4.    The extent of an assault charge

28    One of the charges against Mr Uelese, which contributed to his criminal record, was that on 8 October 2010, in the early hours of the morning, he assaulted Ms Fatai’s mother. Mr Uelese pleaded guilty to the charge, admitting he had punched her. The prosecution had alleged that the offence was aggravated by Mr Uelese kicking her as well while she was prone on the floor. That element was found to be not proved. The Local Court therefore accepted a plea of guilty on the basis that the assault was constituted by a punch to the jaw.

29    Mr Uelese’s submission about that issue was that the AAT failed to understand that there was no (or insufficient) evidence of assault. The submission misunderstands the significance of the findings made by the Magistrate, and the significance of Mr Uelese’s plea of guilty. There was no error made by the AAT in taking this matter into account.

5.    Latest offence not “planned”

30    Mr Uelese’s submissions drew attention to the fact that in her sentencing remarks on 6 December 2011, Judge Ashford referred to a particular offence as not being a “planned offence”. The specific remarks which were referred to in Mr Uelese’s submission were not made in connection with Mr Uelese. They referred to a co-offender, who was then given a sentence of community service. In Mr Uelese’s case, Judge Ashford said there was “probably no planning”. However, her Honour obviously regarded the offence committed by Mr Uelese as a serious one nevertheless. He was already in prison serving a 16 month sentence for assault occasioning actual bodily harm. Judge Ashford sentenced Mr Uelese to a further period of full-time imprisonment of three years, but directed that he be released after a non-parole period of 18 months. Nothing in this aspect of Mr Uelese’s criminal history assists him. There was no error made by the AAT in relation to it.

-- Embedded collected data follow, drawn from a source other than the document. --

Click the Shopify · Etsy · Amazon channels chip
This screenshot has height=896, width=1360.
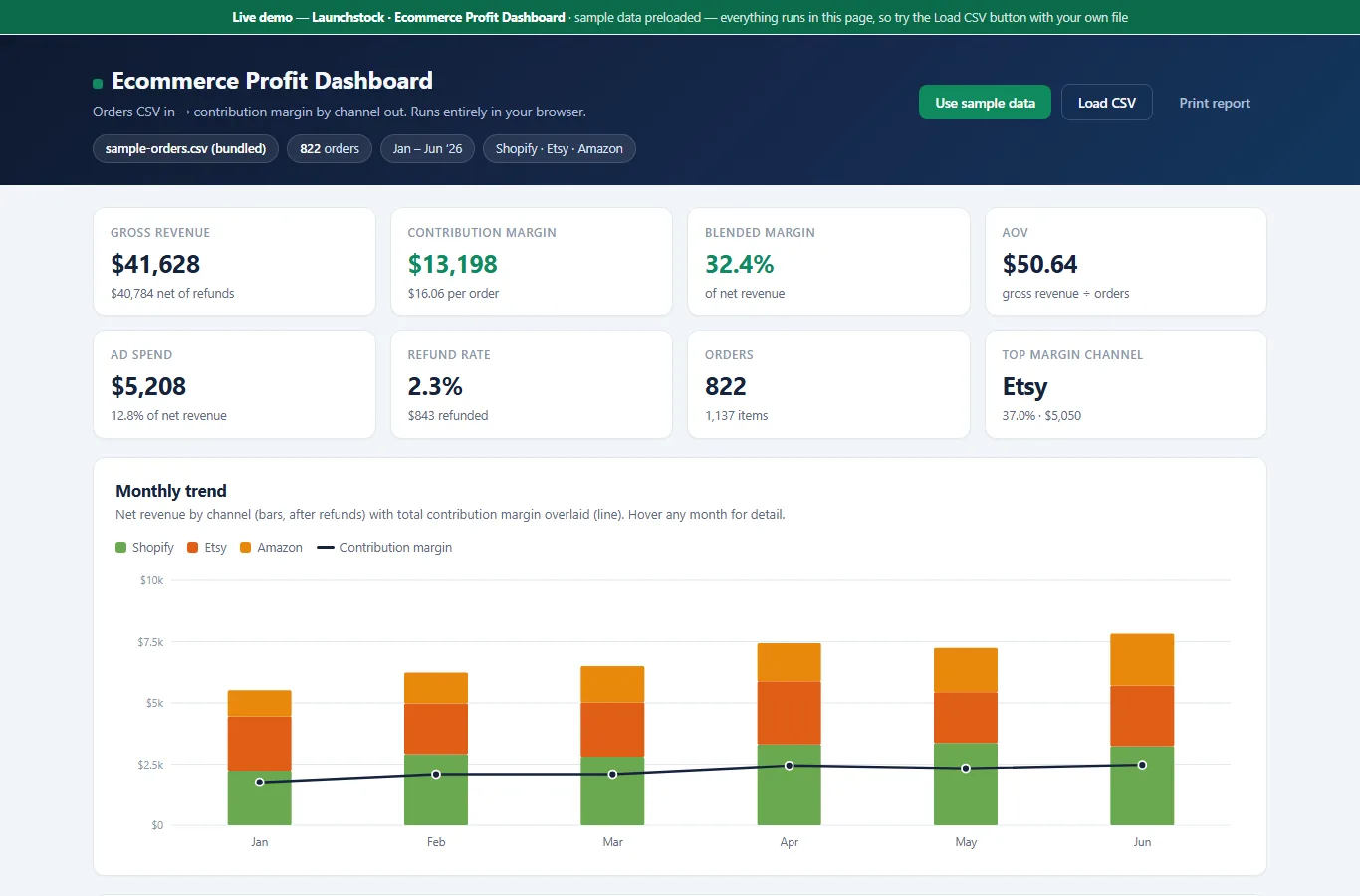[560, 149]
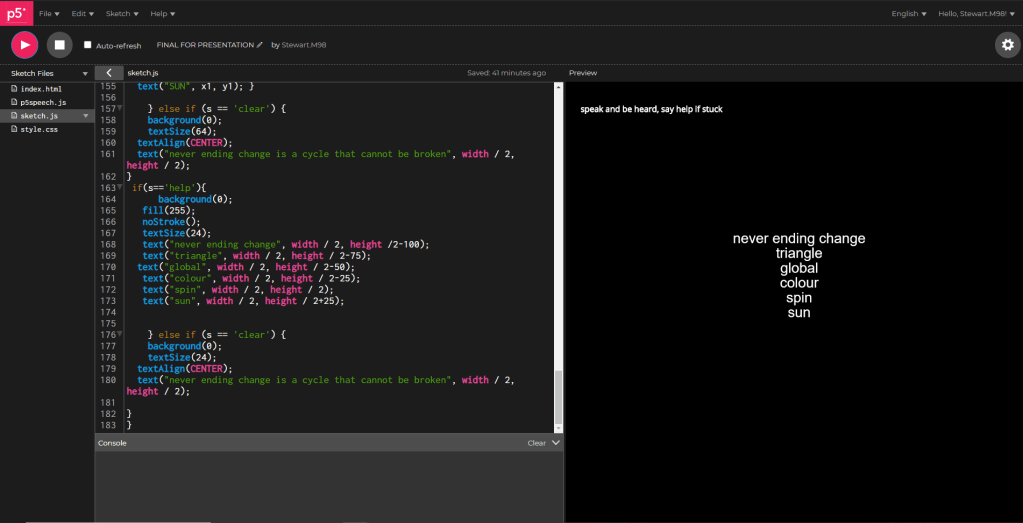Click the pencil icon to rename sketch
Image resolution: width=1023 pixels, height=523 pixels.
tap(260, 45)
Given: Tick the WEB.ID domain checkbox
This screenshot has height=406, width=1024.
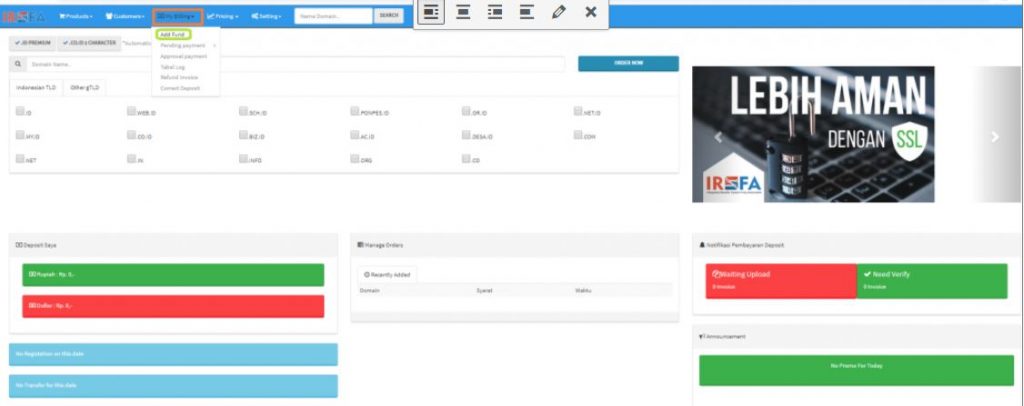Looking at the screenshot, I should [x=132, y=112].
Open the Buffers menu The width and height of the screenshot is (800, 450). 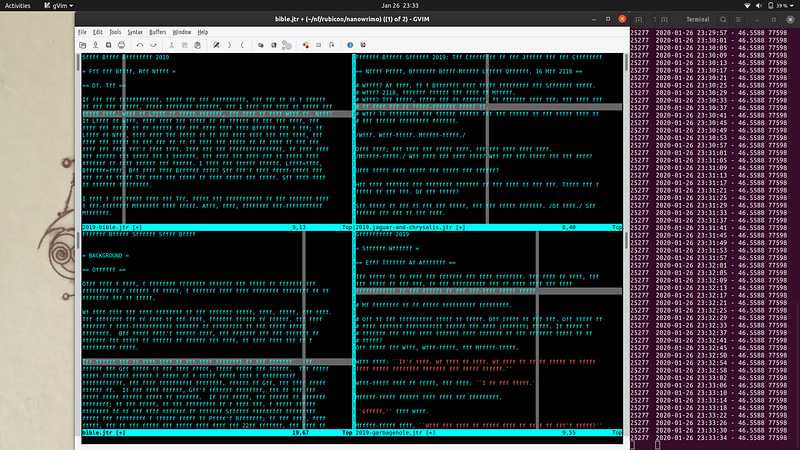pyautogui.click(x=158, y=32)
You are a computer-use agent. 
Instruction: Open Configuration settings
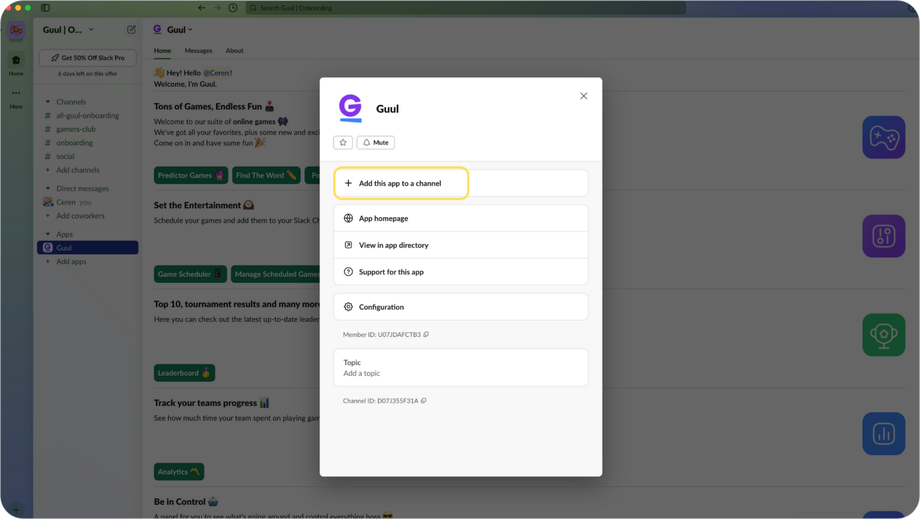pyautogui.click(x=381, y=307)
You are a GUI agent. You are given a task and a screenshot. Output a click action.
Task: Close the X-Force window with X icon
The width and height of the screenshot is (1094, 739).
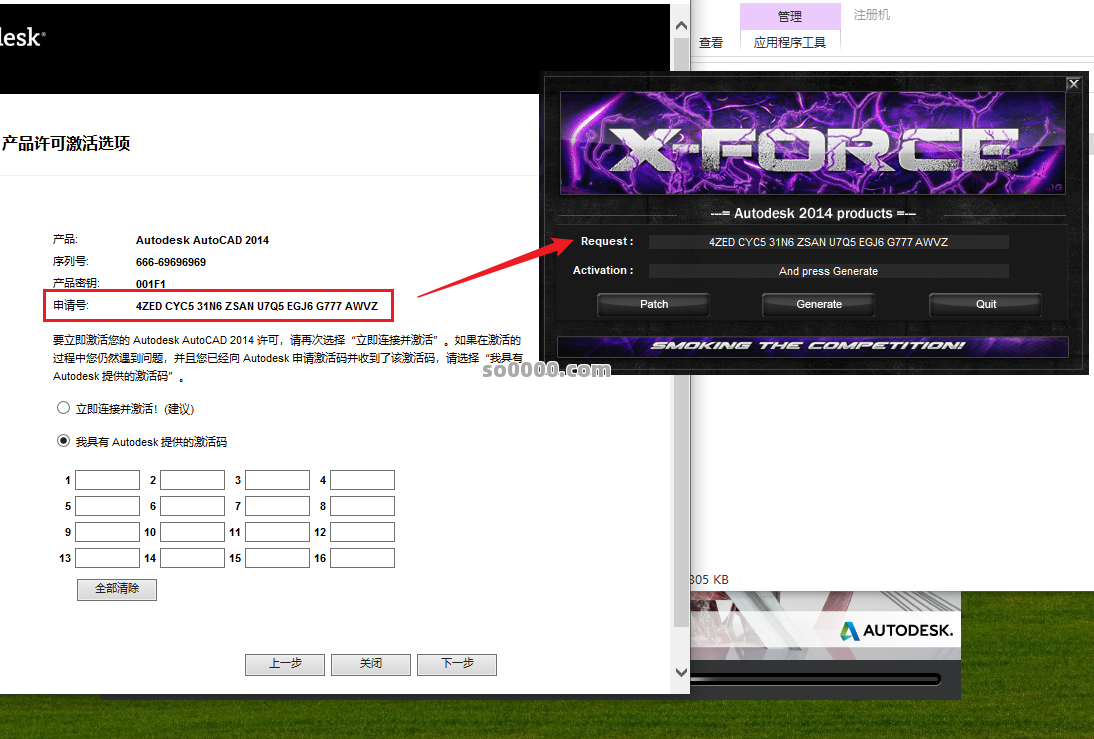1074,84
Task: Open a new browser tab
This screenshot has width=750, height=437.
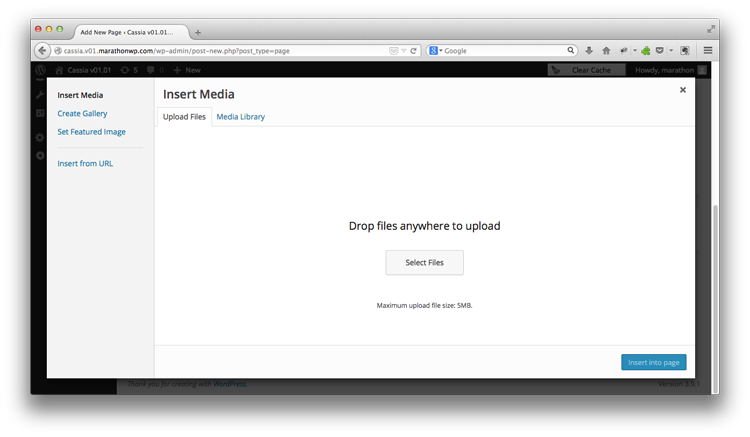Action: click(x=198, y=32)
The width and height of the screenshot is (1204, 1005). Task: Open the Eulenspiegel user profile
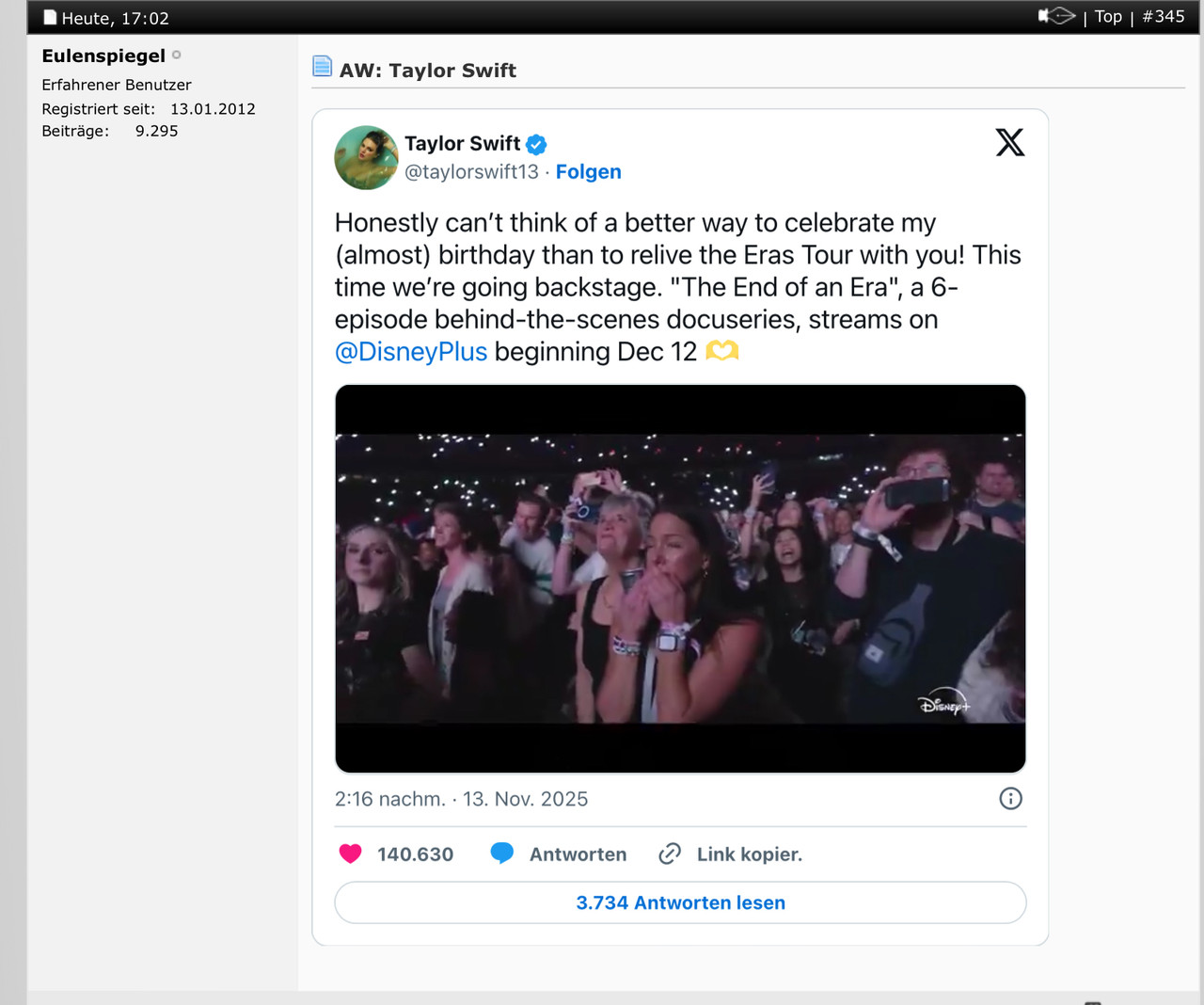[x=103, y=56]
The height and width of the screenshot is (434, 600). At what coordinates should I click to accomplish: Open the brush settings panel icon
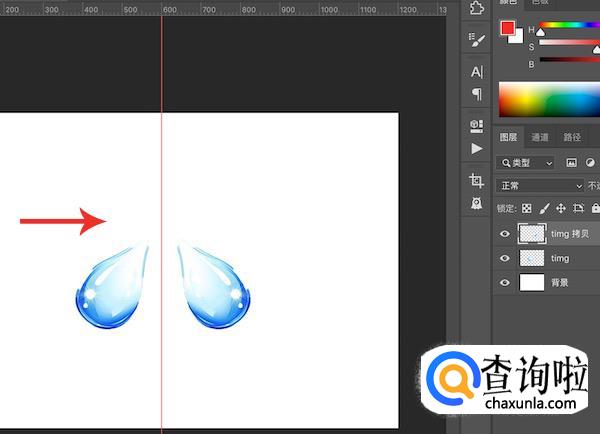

6.    “On and off relationship” with Ms Fatai

31    Mr Uelese’s written submissions argued that the AAT had equated a finding that the relationship between Mr Uelese and Ms Fatai was “on and off” with a conclusion that he had no ongoing relationship with their children. The AAT did not make such a finding. The AAT found to the contrary. Apart from its finding at [80], set out earlier, the AAT said (at [69]):

69.    I am satisfied from the evidence that if Mr Uelese were to deal with his alcohol and anger problems on his release as he indicated he would, on balance he would be likely to continue in a loving relationship with Ms Fatai and their children. Mr Probets put the risk of re-offending at 20 percent if Mr Uelese undertakes the appropriate treatment and training. However, given the history to date, there is no assurance he will do so. Nevertheless, if Mr Uelese takes his role as a father seriously as he says he intends to do, then a consideration of the best interests of Mr Uelese’s children weighs against cancelling Mr Uelese’s visa.

Conclusion

32    None of the suggested errors for which Mr Uelese contended serves to identify a jurisdictional error made by the AAT. On a fair reading of the AAT decision, it does not seem to me to be the case that the AAT failed in any respect to address the matters it was obliged to take into account, or that any error has been identified, or otherwise appears, in the way it went about its task. The merits of the decision to cancel Mr Uelese’s visa, and whether he should have been given a further opportunity to comply with a reasonable standard of behaviour in this country, is not a matter with which this Court may deal.

33    The application filed on 18 December 2012 will be dismissed with costs.

I certify that the preceding thirty-three (33) numbered paragraphs are a true copy of the Reasons for Judgment herein of the Honourable Justice Buchanan.